Je pense qu’il vaut le coup d’être lu en entier, surtout que c’est un one shot, pour juger l’ensemble. De mémoire tu le lisais au boulot non ? C’est pas le must pour s’immerger dedans, ça a peut être joué. Ou tout simplement ce n’est pas pour toi, parfois ça arrive sans qu’on puisse l’expliquer 😅
Elle est très chouette dans White knight je confirme et je note mad love merci du conseil :3 comme toi je ne suis pas fan du tout de ce qu’on en a fait en général, j’avais lu le premier tome de la série complètement marteau et je la trouvais juste super blasante alors que c’est un perso que j’ai toujours beaucoup aimé et qui a un vrai potentiel. Et ne me lance pas sur suicide squad xD j’ai rien contre l’actrice mais son interprétation du perso n’est pas ce que j’en attendais. Du coup lire ce comics m’a vraiment ravie car il y avait dedans toutes les qualités que j’attendais pour elle !
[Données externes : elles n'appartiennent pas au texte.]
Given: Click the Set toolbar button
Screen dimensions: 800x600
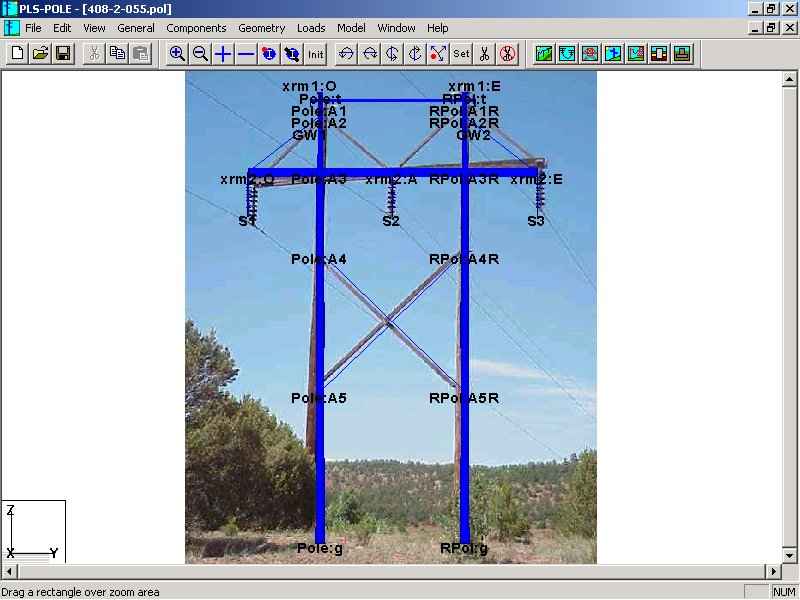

Oui, les séries récentes Harley Quinn, je vais être honnête, rien qu’en les feuilletant j’ai envie de m’énerver… Je trouve qu’on part trop dans un délire humoristique et parfois méta à la Deadpool alors que c’est un personnage super tragique quoi.
Je trouve dommage qu’on exploite aussi peu l’aspect psychologique et la relation toxique alors que c’est quand même le cœur du personnage.
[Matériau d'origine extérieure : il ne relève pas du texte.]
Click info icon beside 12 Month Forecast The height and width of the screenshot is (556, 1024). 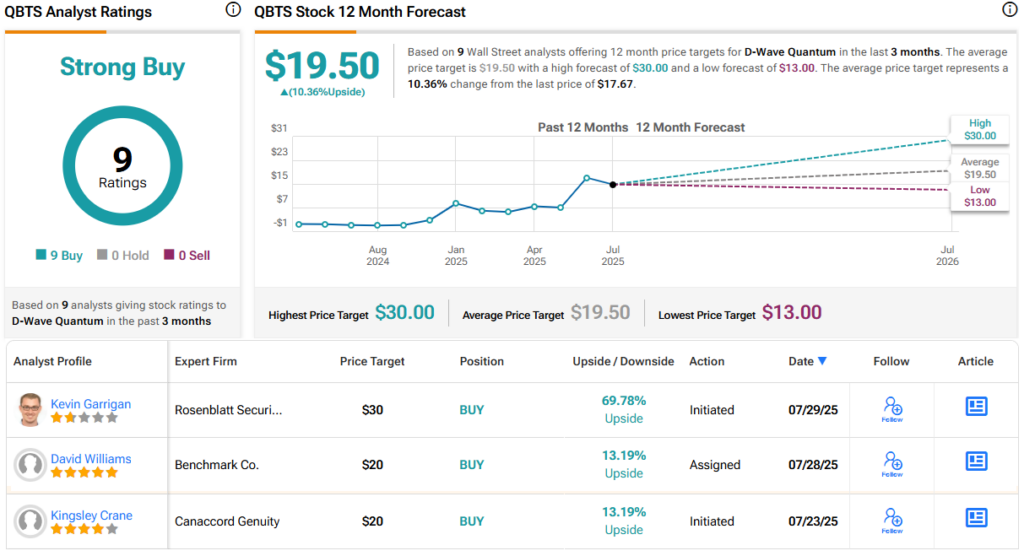coord(1009,10)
Du coup j’en attendais beaucoup de ce titre car je savais qu’il souhaitait revenir à cet aspect qui m’intéresse tant.
C’est ça que j’ai un peu de mal à saisir parce qu’il est totalement tourné sur l’aspect psychologique… J’ai l’impression qu’on n’a pas lu le même comics ^^’ Comme toi je ressentais cette frustration vis à vis du personnage et Harleen a comblé toutes mes attentes.
Je retenterai quand même, ça me perturbe d’avoir arrêté en cours de route.
Puis c’est pas comme si le personnage avait droit régulièrement à des œuvres intéressantes.
Non surtout que l’auteur ici avait prévu d’en faire d’autres mais il prend une pause carrière finalement car il a de gros soucis de santé, donc ce sera probablement le seul comics de qualité qu’on aura avant un moment 😦
Oui, j’avais vu que l’auteur faisait un break à durée indéterminée.